I would like to utilize powerline adapters to bring the ethernet connection to the HR34, thereby eliminating the cable on the floor. Assuming the powerline adapters work as advertised and can bring enough bandwidth to the HR34, is there anything else that I need to know about?

Thanks.


----------



## The Merg (Jun 24, 2007)

Do you have an Ethernet connection anywhere near a coax run? If so, you can just connect a Cinema Connection Kit there. That will bridge the coax network to your home network. If you can't use that, there is also a wireless Cinema Connection Kit. While the wireless signal at the HR34 might not be that strong, you could place it near a C31 where it gets a stronger signal.

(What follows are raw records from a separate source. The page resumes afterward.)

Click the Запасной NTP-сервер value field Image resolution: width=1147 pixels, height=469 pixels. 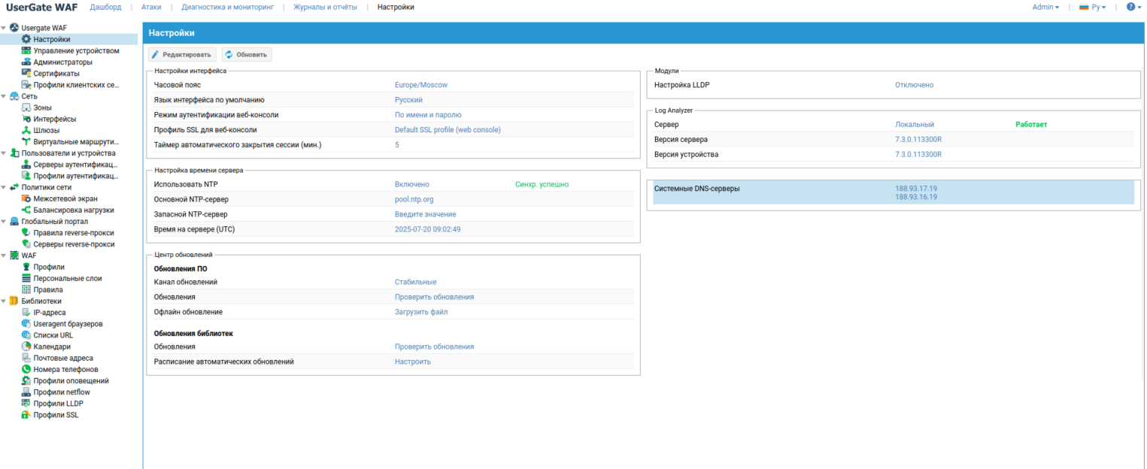(x=425, y=214)
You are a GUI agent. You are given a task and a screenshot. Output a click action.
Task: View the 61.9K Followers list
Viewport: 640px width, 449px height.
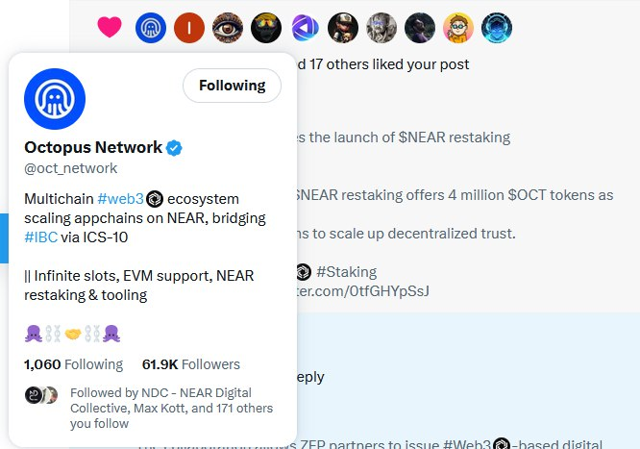190,364
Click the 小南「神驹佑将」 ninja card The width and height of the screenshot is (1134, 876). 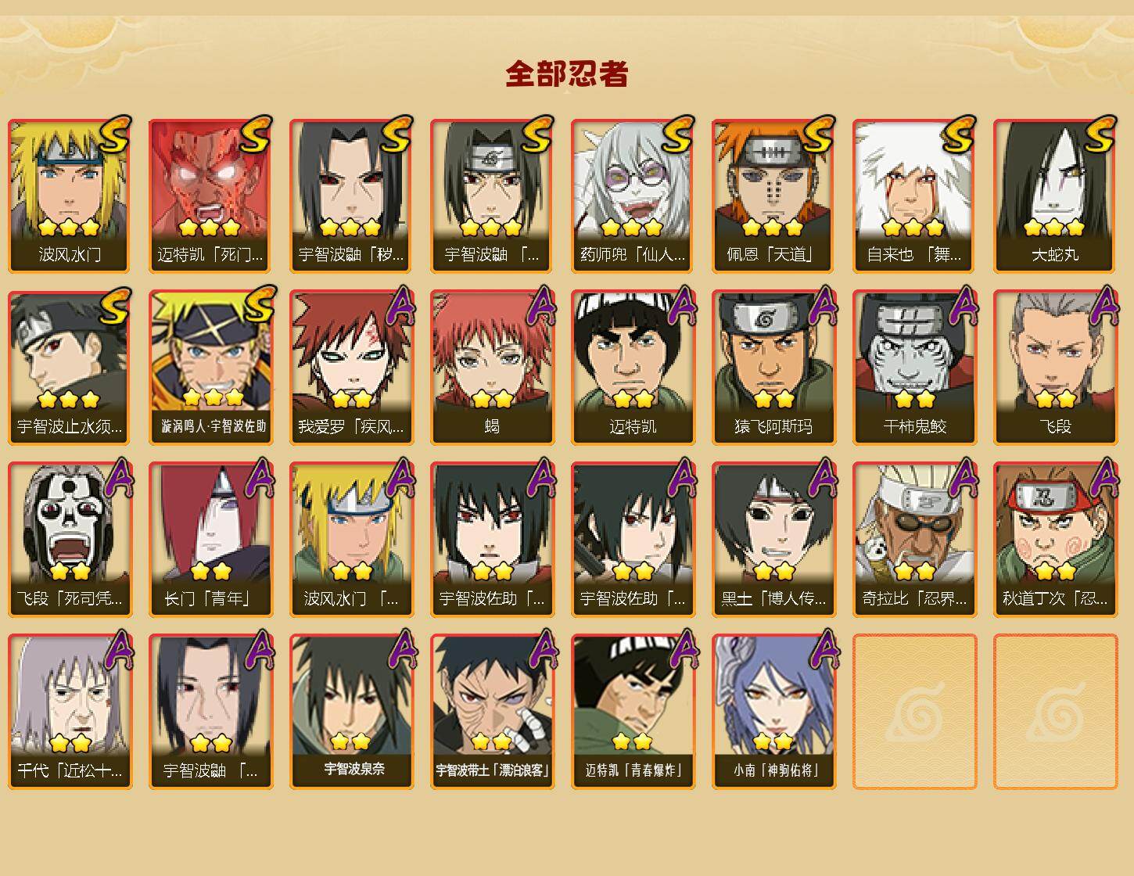pos(773,712)
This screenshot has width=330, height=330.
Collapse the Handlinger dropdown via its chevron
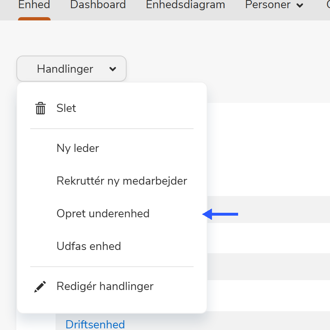click(x=113, y=69)
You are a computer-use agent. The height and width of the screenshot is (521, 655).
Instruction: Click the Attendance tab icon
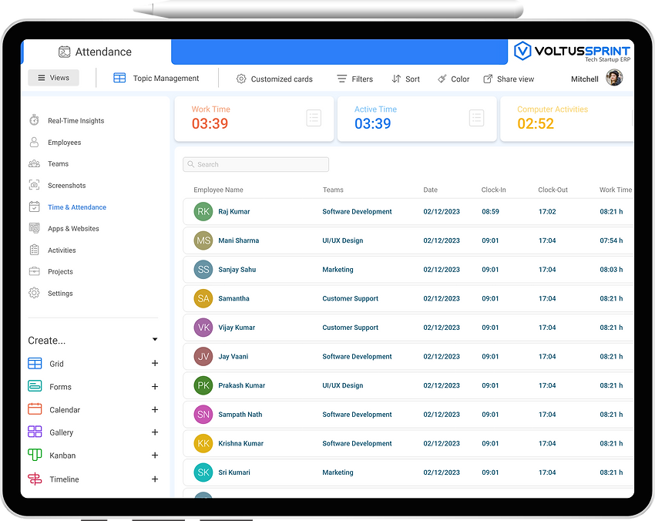pyautogui.click(x=63, y=52)
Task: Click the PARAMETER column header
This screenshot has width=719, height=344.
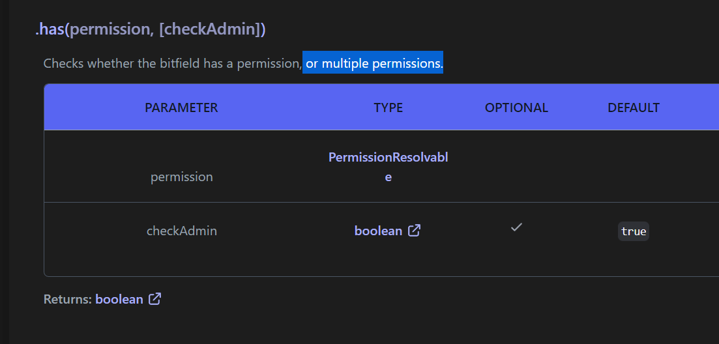Action: (x=182, y=108)
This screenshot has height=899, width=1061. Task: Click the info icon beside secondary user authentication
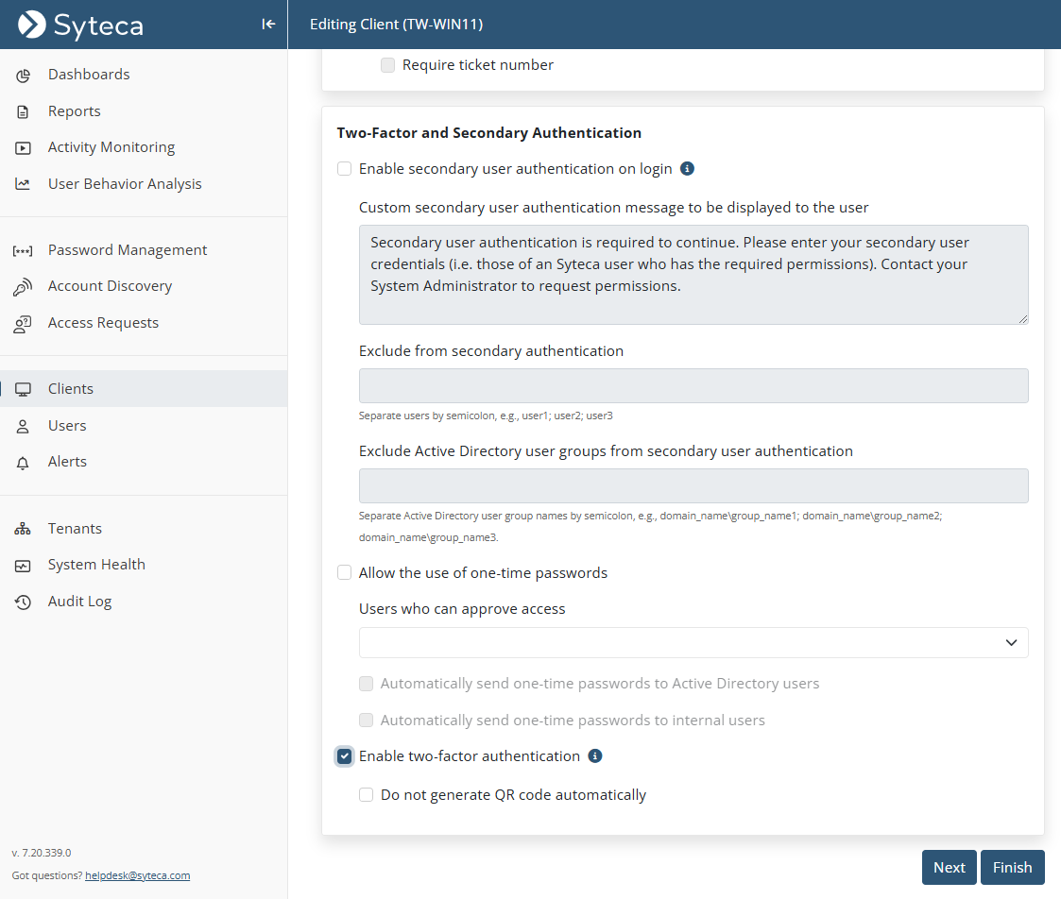(x=688, y=169)
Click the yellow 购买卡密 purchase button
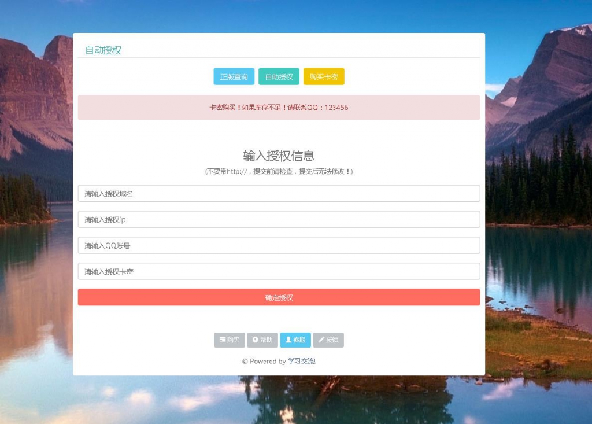Viewport: 592px width, 424px height. (x=324, y=76)
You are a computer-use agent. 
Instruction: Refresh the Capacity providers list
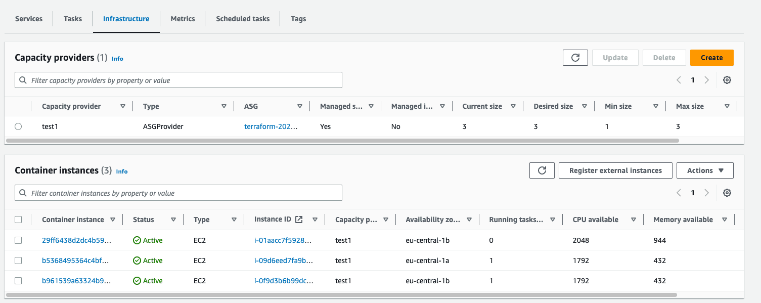[x=575, y=57]
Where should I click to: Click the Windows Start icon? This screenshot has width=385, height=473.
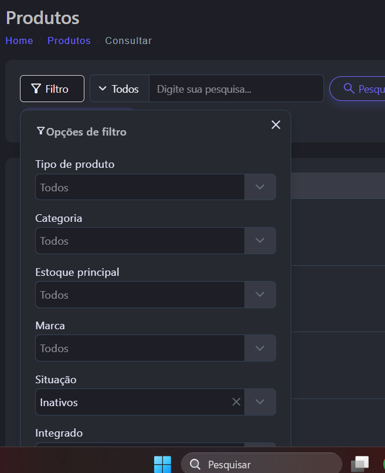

I would avoid using Powerline Adapters.

- Merg

Posted via IP.Board


----------



## litzdog911 (Jun 23, 2004)

I agree with Merg. Powerline Adapters are too flaky for reliable video streaming. Avoid if at all possible.


----------



## dualsub2006 (Aug 29, 2007)

Not to be contradictory, but I use these to get a wired connection out into my yard for an Airport Express repeater. 

http://www.amazon.com/dp/B00AWRUICG/ref=cm_sw_r_an_am_ap_am_us?ie=UTF8

I'm not running D* receivers on them, but I do stream video out there all the time without issue, even D* streaming on my tablet. 

I wouldn't call it flaky at all, though my first attempt with Belkin hardware was a total bust. 

Sent from my Galaxy Nexus using DBSTalk mobile app


----------



## dennisj00 (Sep 27, 2007)

Unfortunately, what works today may quit tomorrow (or in the next few minutes) as the characteristics on the powerline change.

While they are better than a few years ago, just like we use to hear that 9600 baud was the limit for twisted pair the powerline is a pretty lousy media.

As Merg mentioned above, you'd be better off (and probably cheaper) with a piece of coax and two powered CCK adapters.totally separate from your DECA cloud if you can't pull a network cable.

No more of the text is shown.